We believe in this new leadership group and some of the interesting player development hires they’ve made. There’s a chance this system, bolstered by another big draft and maybe an Abrams trade, looks even more stacked a year from now. — J.M.
16. Chicago Cubs (total score: 15/30) | 2025 rank: 17
Young MLB hitters (6/10): OF Pete Crow-Armstrong, INF/OF Matt Shaw, C/DH Moisés Ballesteros
Young MLB pitchers (5/10): RHPCade Horton, RHP Daniel Palencia
Prospect hitters (2/5): OF Kevin Alcántara, 1B Jonathon Long, 3B Pedro Ramirez, 2B James Triantos, INFJefferson Rojas, OF Ethan Conrad
Prospect pitchers (2/5): RHP Jaxon Wiggins, RHP Brandon Birdsell
Fresh off one of the more hot-and-cold offensive seasons in recent memory — 27 homers and 29 steals with a .868 OPS through the end of July; just four homers and six steals with a .533 OPS over the final two months — Pete Crow-Armstrong is a difficult player to forecast. 2025 was an exaggerated manifestation of his immense raw talent being undermined by his swing-at-everything approach.
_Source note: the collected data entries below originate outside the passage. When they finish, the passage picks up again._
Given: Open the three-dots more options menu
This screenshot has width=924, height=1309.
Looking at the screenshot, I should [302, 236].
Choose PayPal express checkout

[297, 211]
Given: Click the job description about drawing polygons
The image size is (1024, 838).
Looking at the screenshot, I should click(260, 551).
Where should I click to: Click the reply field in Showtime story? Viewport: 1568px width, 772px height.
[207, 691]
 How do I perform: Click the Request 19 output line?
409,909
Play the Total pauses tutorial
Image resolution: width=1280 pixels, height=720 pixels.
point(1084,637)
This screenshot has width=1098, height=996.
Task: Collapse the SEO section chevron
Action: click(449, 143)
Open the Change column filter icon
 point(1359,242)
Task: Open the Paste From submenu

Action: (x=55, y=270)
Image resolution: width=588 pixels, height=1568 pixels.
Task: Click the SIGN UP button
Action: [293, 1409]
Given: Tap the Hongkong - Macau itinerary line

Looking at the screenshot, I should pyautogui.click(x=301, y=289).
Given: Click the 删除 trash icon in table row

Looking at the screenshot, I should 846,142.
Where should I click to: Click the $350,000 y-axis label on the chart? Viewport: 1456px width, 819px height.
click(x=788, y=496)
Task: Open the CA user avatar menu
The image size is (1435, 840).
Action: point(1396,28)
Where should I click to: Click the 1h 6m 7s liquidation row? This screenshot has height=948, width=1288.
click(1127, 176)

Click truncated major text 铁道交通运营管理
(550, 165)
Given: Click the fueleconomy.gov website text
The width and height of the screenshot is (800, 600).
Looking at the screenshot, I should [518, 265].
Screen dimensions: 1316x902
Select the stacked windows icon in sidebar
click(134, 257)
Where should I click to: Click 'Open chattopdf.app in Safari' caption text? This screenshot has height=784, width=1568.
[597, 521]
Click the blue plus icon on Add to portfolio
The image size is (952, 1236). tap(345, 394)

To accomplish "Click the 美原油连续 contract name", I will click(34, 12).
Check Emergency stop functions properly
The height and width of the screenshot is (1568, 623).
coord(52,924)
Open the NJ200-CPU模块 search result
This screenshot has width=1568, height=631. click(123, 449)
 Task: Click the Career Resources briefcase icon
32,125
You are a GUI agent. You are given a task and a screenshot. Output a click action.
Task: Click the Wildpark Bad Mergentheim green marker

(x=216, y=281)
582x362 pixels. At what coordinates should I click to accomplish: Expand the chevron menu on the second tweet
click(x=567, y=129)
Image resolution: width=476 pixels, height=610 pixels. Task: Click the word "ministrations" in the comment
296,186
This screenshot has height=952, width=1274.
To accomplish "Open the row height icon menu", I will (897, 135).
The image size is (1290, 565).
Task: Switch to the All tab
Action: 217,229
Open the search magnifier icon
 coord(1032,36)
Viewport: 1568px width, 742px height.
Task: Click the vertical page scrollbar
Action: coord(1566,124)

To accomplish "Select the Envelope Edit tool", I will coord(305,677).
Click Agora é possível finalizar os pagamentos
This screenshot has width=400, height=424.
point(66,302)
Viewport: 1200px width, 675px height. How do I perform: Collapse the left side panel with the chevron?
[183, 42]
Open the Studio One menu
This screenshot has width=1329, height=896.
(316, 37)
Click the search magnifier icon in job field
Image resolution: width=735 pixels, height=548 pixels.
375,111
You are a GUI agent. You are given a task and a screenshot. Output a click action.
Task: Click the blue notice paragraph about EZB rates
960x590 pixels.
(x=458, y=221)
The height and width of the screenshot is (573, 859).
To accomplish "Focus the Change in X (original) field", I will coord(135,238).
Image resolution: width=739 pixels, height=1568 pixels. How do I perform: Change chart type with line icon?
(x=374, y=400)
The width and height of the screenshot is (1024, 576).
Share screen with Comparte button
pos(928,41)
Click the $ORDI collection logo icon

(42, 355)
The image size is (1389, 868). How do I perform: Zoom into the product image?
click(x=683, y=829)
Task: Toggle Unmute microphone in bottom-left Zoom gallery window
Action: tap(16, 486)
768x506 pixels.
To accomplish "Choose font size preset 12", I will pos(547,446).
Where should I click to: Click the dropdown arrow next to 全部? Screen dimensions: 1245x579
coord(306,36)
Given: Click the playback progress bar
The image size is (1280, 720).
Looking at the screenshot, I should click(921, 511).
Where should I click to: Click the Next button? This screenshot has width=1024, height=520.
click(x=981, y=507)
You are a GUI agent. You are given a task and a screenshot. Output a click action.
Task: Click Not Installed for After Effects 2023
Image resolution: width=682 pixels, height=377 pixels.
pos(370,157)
PCA’s game-changing defense in center field and havoc wreaked on the basepaths afford him multiple ways to make the Cubs a better ballclub no matter what he’s doing at the plate. But for the soon-to-be 24-year-old to become more valuable than volatile, he’ll need to dial in a more dependable offensive game plan.
Matt Shaw finished his rookie year strong at the plate but is transitioning to a superutility role in the wake of Alex Bregman’s arrival at the hot corner. Can manager Craig Counsell find Shaw enough at-bats for him to remain a key cog moving forward, or will he ultimately become a trade chip sent to flourish elsewhere? Moisés Ballesteros’ bat is even more promising than Shaw’s, but his defensive polish as a backstop lags far behind, which could limit him to DH duty in the short term, capping his overall value. On the farm, Kevin Alcántara’s physical tools continue to tantalize, but his production has yet to demand at-bats in the majors. Conversely, all Jonathon Long has done in the minors is rake, including a full season of mashing at Triple-A in 2025, but his corner-only glove makes his path to playing time in Chicago rather narrow.
It’s hard to put too much stock into any reliever because of their inherent volatility, but Daniel Palencia finally translating his elite velocity into reliable high-leverage results was an encouraging development last season; now let’s see if he can do it again. Cade Horton’s 2.67 ERA across 118 innings earned him a narrow runner-up finish to Drake Baldwin in the NL Rookie of the Year race. The run-prevention speaks for itself, but the shape of Horton’s effectiveness, featuring a sharp decrease in strikeout rate from what he demonstrated in college and the minors, was an odd quirk of his introduction to the majors and is worth monitoring entering Year 2. Horton’s season also ended on a sour note, with a rib fracture that rendered him unavailable for October. A healthy Horton should be a fixture in Chicago’s rotation for years to come, but his ability to find more swing-and-miss could determine whether we underrated him in this exercise or properly assessed him as more of a midrotation starter than a frontline one.
The upside of hard-throwing and near-ready right-hander Jaxon Wiggins helps Chicago avoid an especially low score in the prospect pitching category, but beyond him, there’s a severe lack of impressive arms in this system. Wiggins dominated High-A and Double-A hitters last summer before a brief taste of Triple-A in September. Chicago’s rotation looks set with veterans for now, but Wiggins could be a factor later in 2026 — if injuries don’t necessitate his arrival even sooner. — J.S.